━━ Excerpted records ━━

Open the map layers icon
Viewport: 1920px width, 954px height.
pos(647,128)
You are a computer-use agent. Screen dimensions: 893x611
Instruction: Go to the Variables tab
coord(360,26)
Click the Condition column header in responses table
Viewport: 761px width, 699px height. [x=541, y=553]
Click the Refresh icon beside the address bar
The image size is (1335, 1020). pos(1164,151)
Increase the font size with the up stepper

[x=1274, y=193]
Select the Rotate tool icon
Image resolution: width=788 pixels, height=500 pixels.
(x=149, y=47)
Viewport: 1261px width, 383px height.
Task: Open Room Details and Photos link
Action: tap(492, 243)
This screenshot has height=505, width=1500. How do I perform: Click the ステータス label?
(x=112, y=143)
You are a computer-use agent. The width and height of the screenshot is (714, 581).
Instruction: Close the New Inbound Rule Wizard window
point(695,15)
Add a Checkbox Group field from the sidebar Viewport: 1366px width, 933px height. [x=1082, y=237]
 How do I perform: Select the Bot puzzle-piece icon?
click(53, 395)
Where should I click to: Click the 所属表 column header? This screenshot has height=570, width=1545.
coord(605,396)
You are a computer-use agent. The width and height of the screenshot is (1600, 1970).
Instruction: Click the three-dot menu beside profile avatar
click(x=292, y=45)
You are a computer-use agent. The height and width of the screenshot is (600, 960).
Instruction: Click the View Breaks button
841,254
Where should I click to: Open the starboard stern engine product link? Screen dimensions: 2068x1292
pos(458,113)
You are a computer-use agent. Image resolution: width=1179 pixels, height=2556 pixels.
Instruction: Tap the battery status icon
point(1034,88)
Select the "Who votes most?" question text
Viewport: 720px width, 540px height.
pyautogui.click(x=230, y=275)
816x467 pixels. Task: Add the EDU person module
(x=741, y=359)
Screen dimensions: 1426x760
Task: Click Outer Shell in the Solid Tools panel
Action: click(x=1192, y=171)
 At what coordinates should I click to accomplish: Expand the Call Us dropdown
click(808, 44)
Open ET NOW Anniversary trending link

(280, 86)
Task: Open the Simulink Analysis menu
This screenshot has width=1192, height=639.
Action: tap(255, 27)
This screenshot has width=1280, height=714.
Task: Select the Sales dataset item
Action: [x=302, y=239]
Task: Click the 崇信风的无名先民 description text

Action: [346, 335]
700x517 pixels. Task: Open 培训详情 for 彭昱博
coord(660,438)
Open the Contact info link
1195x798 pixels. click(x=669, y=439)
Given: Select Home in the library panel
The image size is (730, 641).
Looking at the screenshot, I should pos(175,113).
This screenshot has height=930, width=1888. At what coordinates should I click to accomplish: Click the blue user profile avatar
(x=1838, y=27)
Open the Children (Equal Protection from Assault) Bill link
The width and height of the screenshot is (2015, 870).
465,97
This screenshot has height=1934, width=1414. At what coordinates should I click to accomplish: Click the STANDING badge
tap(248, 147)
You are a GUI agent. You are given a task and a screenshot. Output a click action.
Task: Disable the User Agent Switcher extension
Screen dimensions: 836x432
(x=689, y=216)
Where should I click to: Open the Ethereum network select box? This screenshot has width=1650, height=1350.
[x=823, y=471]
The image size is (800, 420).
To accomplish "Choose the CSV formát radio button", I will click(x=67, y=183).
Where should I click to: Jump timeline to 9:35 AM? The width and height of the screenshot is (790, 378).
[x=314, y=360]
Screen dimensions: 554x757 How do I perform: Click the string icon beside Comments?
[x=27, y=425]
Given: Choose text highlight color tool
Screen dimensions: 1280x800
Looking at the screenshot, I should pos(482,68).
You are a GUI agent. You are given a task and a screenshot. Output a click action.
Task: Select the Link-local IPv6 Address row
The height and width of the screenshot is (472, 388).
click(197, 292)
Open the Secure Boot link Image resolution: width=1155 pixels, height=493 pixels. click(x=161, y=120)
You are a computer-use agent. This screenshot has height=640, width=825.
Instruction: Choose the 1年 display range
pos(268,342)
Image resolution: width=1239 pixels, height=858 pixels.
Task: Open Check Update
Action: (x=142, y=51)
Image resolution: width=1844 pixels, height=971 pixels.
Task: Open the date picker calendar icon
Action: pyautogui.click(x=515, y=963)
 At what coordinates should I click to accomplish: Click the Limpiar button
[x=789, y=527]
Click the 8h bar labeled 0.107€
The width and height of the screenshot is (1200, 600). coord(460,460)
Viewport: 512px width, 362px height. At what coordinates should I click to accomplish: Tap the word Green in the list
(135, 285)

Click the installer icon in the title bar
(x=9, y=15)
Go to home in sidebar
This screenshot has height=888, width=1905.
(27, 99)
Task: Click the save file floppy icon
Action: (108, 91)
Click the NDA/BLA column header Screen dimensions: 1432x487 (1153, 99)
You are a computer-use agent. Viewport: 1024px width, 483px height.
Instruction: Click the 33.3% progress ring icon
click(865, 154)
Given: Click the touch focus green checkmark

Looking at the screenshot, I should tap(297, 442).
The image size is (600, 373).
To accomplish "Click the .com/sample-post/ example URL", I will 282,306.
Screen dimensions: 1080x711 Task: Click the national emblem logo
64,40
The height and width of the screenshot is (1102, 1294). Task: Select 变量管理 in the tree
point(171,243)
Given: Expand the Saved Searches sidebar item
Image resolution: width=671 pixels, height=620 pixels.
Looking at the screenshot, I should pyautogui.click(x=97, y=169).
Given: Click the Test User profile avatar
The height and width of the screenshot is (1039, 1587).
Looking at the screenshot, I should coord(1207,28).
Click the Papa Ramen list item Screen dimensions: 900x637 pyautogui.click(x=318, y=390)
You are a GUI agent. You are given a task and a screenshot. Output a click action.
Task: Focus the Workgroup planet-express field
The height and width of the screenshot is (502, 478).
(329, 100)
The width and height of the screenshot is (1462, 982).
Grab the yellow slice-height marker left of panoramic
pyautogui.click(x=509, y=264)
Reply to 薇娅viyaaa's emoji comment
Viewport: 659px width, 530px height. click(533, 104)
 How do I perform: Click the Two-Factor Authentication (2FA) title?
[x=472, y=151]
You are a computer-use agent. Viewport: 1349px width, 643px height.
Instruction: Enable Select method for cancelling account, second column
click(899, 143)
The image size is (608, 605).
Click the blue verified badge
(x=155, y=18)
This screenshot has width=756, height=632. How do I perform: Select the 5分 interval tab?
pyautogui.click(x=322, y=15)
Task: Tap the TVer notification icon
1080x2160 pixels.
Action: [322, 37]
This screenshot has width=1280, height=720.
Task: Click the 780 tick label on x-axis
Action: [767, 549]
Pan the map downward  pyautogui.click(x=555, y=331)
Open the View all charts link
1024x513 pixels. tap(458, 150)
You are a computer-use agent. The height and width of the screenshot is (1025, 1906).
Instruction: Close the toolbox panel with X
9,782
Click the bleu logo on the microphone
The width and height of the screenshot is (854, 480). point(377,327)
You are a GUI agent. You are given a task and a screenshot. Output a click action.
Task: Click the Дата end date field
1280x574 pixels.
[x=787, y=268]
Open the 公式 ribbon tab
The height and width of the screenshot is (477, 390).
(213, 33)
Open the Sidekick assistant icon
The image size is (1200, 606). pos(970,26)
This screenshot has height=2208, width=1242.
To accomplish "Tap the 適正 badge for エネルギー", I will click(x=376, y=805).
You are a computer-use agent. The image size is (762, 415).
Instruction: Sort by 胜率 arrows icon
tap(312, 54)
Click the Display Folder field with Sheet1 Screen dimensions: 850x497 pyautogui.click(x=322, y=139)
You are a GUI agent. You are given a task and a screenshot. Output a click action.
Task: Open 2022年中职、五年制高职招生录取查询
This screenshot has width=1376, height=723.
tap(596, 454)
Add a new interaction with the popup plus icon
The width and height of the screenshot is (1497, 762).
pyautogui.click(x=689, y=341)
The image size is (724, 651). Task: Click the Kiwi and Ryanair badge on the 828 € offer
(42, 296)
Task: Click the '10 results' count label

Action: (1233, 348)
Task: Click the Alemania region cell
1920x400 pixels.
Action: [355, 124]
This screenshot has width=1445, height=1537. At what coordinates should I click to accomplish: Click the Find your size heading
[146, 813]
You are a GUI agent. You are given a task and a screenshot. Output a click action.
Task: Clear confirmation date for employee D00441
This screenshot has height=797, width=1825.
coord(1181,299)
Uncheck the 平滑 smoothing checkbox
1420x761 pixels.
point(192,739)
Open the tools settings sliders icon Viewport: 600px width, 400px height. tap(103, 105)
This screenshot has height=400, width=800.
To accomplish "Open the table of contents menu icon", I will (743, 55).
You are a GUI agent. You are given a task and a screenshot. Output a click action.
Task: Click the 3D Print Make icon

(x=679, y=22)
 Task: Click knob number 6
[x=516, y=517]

━━━

* What you need to do: Stop at the line containing "Select the Rotate tool icon". Please print exactly every line before it from the start of the records, plus that line itself, and nothing else.

* Answer section:
Open the map layers icon
Viewport: 1920px width, 954px height.
pos(647,128)
You are a computer-use agent. Screen dimensions: 893x611
Instruction: Go to the Variables tab
coord(360,26)
Click the Condition column header in responses table
Viewport: 761px width, 699px height. [x=541, y=553]
Click the Refresh icon beside the address bar
The image size is (1335, 1020). pos(1164,151)
Increase the font size with the up stepper

[x=1274, y=193]
Select the Rotate tool icon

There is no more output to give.